WHEELING - As a 4-year-old boy in 1982, I remember my dad getting up at night to go to work the midnight shift at the coal mine. Mom and I would wish dad a good day at work, while seeing him off to the job.

Such was likely the case for many blue-collar families across the Upper Ohio Valley in the early 1980s, as numerous coal mines dotted the countryside. Men who did not work in coal mines in those days likely toiled in one of the numerous factories or steel mills aligning the Ohio River from Wheeling-Pittsburgh Steel in Steubenville to Ormet Corp. in Hannibal. Dad, himself, had taken a turn at Ormet in the 1970s, prior to my birth.

While dad performed his work in the coal mine, mom was able to spend most of the time at home with me. She did work occasionally, though, as a clerk at a variety store in Bellaire.

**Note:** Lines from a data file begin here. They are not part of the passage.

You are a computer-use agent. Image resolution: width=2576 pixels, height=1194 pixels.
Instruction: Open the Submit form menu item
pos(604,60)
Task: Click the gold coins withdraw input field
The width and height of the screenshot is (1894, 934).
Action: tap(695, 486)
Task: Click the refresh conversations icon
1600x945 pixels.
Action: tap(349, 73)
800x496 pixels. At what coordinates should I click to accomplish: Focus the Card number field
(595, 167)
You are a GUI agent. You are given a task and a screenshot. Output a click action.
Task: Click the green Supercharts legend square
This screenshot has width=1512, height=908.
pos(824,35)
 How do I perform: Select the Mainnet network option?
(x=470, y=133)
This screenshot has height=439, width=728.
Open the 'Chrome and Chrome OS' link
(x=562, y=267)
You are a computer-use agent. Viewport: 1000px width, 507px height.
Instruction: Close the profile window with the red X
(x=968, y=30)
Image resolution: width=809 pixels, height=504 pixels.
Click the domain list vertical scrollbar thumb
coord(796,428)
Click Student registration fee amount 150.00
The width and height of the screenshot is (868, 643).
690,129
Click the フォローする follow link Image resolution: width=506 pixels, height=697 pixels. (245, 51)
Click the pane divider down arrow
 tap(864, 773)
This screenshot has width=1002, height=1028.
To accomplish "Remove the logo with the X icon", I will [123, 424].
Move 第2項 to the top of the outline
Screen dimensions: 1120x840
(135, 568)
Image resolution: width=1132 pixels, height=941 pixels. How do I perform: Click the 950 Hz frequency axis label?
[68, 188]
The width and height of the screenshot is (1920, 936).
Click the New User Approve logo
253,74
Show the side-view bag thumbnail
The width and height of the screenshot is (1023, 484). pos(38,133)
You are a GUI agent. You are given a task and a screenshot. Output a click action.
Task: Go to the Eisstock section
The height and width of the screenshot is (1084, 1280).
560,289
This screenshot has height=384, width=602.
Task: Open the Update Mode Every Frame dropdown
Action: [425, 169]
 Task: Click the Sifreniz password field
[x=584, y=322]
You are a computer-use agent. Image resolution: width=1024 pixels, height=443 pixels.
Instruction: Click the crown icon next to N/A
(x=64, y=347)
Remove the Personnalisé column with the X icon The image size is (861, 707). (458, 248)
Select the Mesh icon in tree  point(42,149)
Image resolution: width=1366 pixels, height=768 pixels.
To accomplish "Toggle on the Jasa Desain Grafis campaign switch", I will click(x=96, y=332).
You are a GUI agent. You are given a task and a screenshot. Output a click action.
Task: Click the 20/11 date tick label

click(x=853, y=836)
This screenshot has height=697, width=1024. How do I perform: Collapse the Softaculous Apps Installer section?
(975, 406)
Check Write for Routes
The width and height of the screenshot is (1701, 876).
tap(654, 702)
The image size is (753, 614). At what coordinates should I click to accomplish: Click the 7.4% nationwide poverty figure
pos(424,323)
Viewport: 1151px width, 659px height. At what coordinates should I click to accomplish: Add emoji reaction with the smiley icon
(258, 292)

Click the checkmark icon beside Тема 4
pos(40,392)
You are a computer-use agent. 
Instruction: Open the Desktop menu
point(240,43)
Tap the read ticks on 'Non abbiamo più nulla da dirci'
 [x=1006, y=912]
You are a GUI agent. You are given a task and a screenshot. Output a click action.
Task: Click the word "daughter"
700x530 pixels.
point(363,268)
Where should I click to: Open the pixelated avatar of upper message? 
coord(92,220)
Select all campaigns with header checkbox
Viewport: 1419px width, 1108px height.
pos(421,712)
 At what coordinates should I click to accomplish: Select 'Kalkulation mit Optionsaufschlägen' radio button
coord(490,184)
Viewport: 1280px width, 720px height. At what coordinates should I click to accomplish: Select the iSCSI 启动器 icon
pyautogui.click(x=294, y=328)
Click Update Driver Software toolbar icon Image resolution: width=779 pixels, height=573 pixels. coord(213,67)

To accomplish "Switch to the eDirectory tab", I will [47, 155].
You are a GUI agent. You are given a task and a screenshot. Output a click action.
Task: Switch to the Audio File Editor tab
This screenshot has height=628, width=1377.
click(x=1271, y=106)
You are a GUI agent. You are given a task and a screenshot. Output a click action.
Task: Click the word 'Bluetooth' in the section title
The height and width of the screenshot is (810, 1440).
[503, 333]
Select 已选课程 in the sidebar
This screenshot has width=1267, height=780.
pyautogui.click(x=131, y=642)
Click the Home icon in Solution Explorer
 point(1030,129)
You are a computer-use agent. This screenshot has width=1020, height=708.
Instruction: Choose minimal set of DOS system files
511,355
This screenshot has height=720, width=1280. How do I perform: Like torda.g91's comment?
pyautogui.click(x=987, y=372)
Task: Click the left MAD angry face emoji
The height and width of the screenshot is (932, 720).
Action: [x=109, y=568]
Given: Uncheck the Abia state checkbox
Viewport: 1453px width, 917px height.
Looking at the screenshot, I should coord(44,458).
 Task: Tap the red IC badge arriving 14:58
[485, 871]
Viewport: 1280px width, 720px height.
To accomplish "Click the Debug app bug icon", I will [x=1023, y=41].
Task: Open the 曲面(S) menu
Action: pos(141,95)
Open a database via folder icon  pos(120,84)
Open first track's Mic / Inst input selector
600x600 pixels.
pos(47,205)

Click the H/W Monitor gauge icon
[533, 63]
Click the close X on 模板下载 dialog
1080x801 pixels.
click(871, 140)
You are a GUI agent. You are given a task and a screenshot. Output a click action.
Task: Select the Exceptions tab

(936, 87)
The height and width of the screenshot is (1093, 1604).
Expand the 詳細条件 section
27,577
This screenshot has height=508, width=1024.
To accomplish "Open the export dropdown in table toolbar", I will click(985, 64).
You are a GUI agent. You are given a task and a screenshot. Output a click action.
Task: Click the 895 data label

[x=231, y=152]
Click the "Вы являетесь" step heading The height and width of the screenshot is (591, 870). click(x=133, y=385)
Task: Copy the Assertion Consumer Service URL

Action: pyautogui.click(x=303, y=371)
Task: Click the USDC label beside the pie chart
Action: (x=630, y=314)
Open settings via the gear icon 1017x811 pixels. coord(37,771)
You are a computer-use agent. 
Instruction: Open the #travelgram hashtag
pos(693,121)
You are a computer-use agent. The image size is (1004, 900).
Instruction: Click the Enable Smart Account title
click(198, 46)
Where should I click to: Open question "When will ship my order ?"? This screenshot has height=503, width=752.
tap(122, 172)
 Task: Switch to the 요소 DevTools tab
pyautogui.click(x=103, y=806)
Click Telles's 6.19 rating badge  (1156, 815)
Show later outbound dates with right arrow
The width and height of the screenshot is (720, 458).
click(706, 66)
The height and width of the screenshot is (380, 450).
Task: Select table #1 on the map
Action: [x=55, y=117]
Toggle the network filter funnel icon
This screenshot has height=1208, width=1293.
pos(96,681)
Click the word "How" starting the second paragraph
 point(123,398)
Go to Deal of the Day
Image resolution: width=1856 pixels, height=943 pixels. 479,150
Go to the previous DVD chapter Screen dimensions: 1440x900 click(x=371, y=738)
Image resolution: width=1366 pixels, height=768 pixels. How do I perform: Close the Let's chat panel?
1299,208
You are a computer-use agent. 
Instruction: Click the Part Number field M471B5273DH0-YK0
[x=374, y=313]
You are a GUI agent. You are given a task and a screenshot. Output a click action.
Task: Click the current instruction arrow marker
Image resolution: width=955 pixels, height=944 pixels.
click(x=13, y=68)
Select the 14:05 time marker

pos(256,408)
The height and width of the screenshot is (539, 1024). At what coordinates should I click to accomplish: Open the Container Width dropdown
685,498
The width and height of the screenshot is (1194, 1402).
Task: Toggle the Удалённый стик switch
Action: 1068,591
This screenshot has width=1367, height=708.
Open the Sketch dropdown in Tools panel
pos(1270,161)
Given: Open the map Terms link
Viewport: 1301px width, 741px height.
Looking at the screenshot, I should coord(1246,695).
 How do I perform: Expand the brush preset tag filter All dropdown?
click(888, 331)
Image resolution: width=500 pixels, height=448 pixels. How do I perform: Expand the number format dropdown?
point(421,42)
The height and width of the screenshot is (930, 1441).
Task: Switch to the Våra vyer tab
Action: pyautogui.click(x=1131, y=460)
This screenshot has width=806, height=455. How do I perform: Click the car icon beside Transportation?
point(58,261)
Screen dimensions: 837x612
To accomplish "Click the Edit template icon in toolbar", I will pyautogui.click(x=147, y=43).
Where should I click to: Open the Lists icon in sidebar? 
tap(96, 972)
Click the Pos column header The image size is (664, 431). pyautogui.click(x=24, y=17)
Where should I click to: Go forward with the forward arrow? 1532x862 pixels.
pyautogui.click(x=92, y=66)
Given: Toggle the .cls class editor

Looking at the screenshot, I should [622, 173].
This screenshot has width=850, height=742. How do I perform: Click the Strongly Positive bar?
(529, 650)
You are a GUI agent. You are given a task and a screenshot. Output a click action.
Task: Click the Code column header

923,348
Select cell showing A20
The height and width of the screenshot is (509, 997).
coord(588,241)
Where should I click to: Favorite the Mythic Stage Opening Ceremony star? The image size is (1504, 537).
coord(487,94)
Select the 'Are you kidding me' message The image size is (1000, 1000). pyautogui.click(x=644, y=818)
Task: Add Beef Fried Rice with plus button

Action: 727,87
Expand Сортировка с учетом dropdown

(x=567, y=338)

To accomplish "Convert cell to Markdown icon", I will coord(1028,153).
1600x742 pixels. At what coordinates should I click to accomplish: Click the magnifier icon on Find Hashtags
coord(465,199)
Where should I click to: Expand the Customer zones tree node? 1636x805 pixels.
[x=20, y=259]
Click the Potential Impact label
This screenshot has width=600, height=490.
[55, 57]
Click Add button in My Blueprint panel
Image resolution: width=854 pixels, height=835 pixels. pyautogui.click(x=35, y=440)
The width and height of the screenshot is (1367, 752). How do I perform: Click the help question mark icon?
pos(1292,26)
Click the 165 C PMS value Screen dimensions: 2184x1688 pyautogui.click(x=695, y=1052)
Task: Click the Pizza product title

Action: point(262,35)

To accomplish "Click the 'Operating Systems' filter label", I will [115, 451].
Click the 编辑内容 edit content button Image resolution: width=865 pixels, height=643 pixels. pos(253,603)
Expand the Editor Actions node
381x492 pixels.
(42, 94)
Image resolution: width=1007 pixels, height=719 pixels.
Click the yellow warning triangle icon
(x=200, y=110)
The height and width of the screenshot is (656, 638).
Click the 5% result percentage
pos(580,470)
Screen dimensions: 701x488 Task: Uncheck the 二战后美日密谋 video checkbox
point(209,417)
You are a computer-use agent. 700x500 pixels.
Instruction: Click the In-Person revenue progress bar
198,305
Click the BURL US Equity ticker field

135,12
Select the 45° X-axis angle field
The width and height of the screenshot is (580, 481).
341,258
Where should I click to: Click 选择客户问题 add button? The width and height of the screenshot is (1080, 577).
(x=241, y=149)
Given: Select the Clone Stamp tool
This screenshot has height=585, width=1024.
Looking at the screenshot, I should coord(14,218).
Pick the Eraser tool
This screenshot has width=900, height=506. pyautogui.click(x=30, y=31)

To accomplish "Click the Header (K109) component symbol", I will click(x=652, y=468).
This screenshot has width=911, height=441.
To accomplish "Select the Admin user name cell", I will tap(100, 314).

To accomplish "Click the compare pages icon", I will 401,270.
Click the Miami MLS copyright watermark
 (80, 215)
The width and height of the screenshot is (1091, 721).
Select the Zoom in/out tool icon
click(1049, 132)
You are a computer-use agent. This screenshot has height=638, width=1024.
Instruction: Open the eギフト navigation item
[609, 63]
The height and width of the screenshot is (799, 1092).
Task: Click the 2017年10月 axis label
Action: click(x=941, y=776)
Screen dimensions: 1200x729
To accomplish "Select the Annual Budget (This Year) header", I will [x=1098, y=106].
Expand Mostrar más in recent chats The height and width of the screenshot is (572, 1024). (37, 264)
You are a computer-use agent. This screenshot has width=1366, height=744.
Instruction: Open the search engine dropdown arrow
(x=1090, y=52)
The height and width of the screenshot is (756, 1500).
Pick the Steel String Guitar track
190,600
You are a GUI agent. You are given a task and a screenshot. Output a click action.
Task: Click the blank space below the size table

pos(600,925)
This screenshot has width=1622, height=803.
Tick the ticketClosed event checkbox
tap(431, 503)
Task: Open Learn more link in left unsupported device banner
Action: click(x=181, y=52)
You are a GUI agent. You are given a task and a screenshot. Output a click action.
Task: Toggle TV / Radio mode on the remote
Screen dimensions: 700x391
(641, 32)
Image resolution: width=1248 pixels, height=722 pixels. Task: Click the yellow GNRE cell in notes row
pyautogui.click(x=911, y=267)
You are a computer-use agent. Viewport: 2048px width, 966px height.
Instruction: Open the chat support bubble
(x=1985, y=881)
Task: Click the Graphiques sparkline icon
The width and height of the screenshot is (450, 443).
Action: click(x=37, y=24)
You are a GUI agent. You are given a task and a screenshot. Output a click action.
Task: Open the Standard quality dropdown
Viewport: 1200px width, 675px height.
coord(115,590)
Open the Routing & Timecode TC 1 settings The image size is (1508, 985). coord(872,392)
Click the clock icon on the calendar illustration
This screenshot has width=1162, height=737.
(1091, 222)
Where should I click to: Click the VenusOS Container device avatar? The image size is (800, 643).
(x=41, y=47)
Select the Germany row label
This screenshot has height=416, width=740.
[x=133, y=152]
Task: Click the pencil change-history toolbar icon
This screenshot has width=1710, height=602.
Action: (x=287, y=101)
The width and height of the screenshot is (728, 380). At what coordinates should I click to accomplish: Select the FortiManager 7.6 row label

However, by the end of 1982, things started to change. Due to a combination of increased environmental regulations that made Ohio's coal less valuable, increased mechanization of the mining process, and a downturn in the national economy, my dad got laid off at the coal mine. There had been layoffs at the mine before, so he believed he would soon be called back to work. Little did any of us realize it would be five long years before dad would again work at the coal mine.

By the time I started kindergarten in the fall of 1983, dad was working a variety of "odd jobs" to help keep us afloat. Whether he cut grass, painted buildings, repaired automobiles, drove delivery trucks, or found other types of work, dad always found a way to keep the bills paid. Mom, meanwhile, continued working part-time at the variety store to help as much as she could.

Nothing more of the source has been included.